Tuesday, October 25, 2005

Moving on over ...

I am going to move all my blogging and file hosting over here. chad moore dot net.

Come have a look see.

Sunday, October 09, 2005

Assignment 3

So assignment three had two aspects to it. First off, pose the provided character in an excited pose. Of course we were to seek out and observe the real world and sketch to use as reference. Second was to animate a bouncing ball. I have animated about 5 bouncing ball exercises in the past. The bouncing ball is probably the most standard animation practice exercise. It sounds easy, but it really lets you concentrate on timing and other principles.

I'll post up the assignments later, there on another computer.

Monday, October 03, 2005

Session 03 - planning

So session 03 is starting up and I am eagerly anticipating these lectures, comments and critiques. You see I want to improve my drawing and eventually my 2D animation skills.

Also I know from my own experience that the more you plan your animation before touching the computer the better end result is. I want to learn to plan better. I can't wait to watch the lecture. More later.

Friday, September 30, 2005

Updating the pose

I received some great feedback about this pose from some of my fellow mentees. Thanks all. I guess I was trying too hard to math the pose that I drew, and not "Run with it". This is what using reference (drawing, people watching, video reference, films) is all about. Take little bits of info, and "run with them". Get to the heart of them, sell them. As for how this really translates to animation, this will yield a greater Appeal in your characters, and help you walk the delicate line of exaggeration.

Below are the edits, I included a silhouette of each angle as well. The silhouette allow for clear "Reading" of poses. Can the viewer tell what is happening in the pose, simply by seeing a shadow? If yes, good pose. If not, tweak pose.








This is why its so vital to have all kinds of people look at your work. Most people can tell what's wrong with an animation. We all (knowingly or not) understand human and animal motion on some unconscious level. Most folks can't say whats not right about an aimation if it is flawed, but they can tell its just not working. Things like animation mentor and posting up your wip's to cgtalk and cg-char are great ways to get feedback, but ask your non-animation friends and family. Or that guy walking down the street.

Wow what a ramble.

Thursday, September 29, 2005

Assignment 002



The focus of the assignment was to go out and sketch some poses of people doing what they normally do. The emphasis was to capture the pose, not render a beautiful drawing. "Gesture drawing" is a common way for artisits to start thier work, and a great way for animators so capture a pose. BTW - I start a gesture drawing class in a week - i'll be posting a lot of the drawings i attempt therein.
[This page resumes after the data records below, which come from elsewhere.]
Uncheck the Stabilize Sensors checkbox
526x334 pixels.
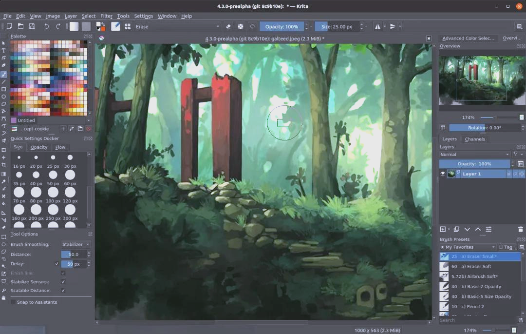tap(63, 282)
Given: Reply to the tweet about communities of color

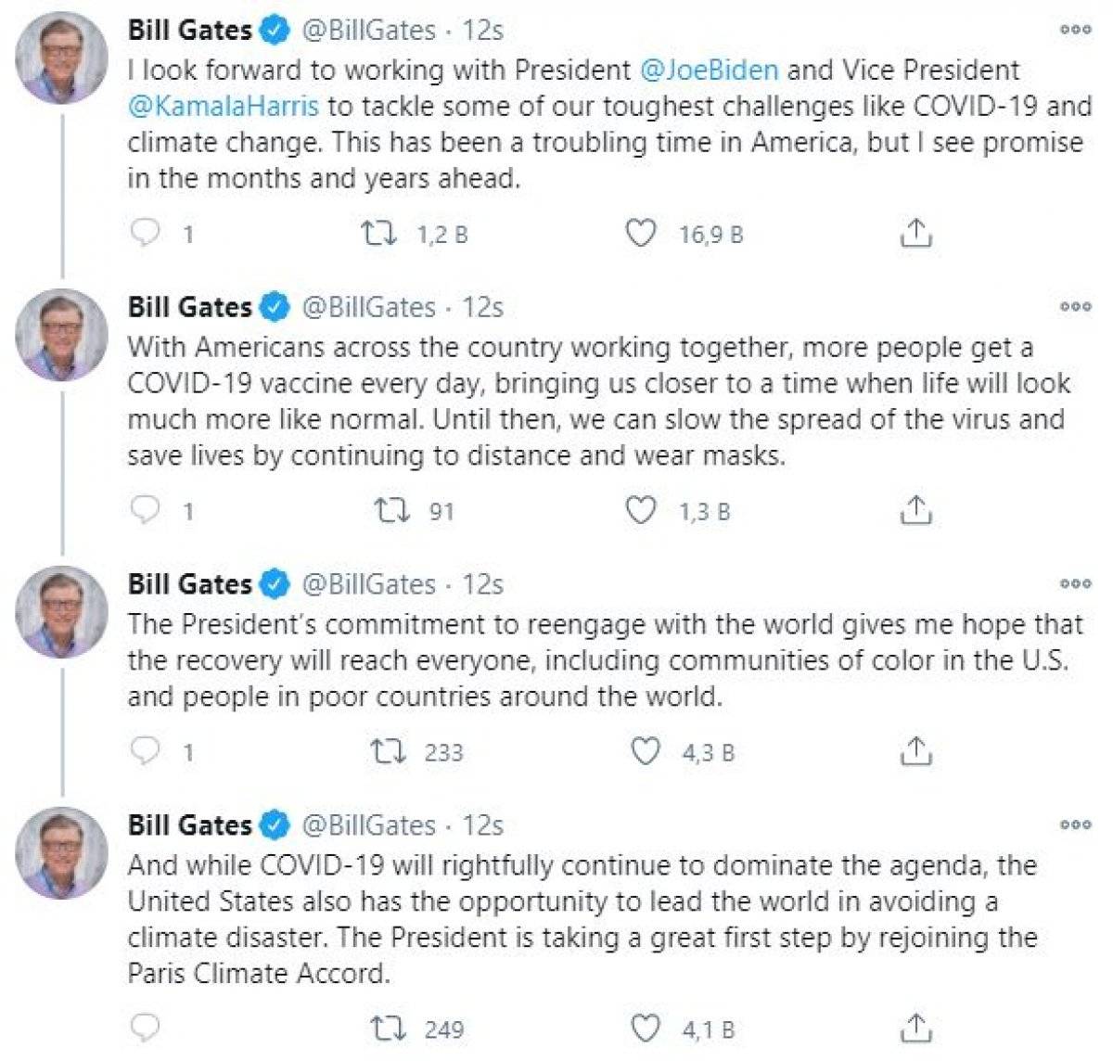Looking at the screenshot, I should (147, 749).
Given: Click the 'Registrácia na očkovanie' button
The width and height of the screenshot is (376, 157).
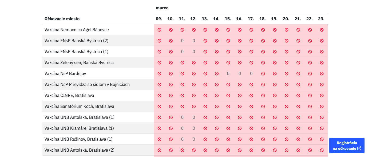Looking at the screenshot, I should (347, 146).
One of the great tools in an animators arsenal is the power of observation. We record little bits of information about people. How people walk, hand gestures, eye movement, etc. We are to store it away in our minds filing cabinet, and call it up later to really help create convincing characters. Drawing and people watching really help an animator tuck all that info away for later.

My drawing skills have a long way to go, but you have to start somewhere!
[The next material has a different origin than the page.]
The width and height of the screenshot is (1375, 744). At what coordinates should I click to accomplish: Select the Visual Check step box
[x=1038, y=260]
Let me know what you think about the pose.

Cheers.

Wednesday, September 28, 2005

Video chat 2

We just finished up video chat number 2 with our super mentor - Bret Parker. Bret covered some tips on the 12 principles of animation. Squash and Stretch, Solid Drawing, and Appeal mostly. The class was lively with some very good questions and tips.

IMHO memorizing these 12 principles isn't enough. They are so intertwined it is hard to separate them at all. I am glad Bret refreshed my memory about considering force(s) in animation. If you can understand the physical forces of an object you should be able to "see" where the individual principles come into play.

Bret also showed us some thumbnail drawings. Thumbnails are a way an animator plans out what is happening in his/her shot.

Here is a example I found from the cg-char web forum. Scroll down a it to see the image. Cg-char is a must see BTW. These thumbnails are from Shawn Kelly, animator at ILM and animation mentor co-founder.

Those drawings communicate the action, and are simple and quick to do. My own drawing skills are a long way off from this, but it's just a matter of time and practice. I have to learn to stay "On Model". In due time, in due time.

Here is an image I am thinking of using for our assignment...

Tuesday, September 27, 2005

Animation Mentor on Variety.com

OK, for all of you who are asking whats this Animation Mentor all about? Check this out. It about sums it up. The energy at AMO is making my head spin.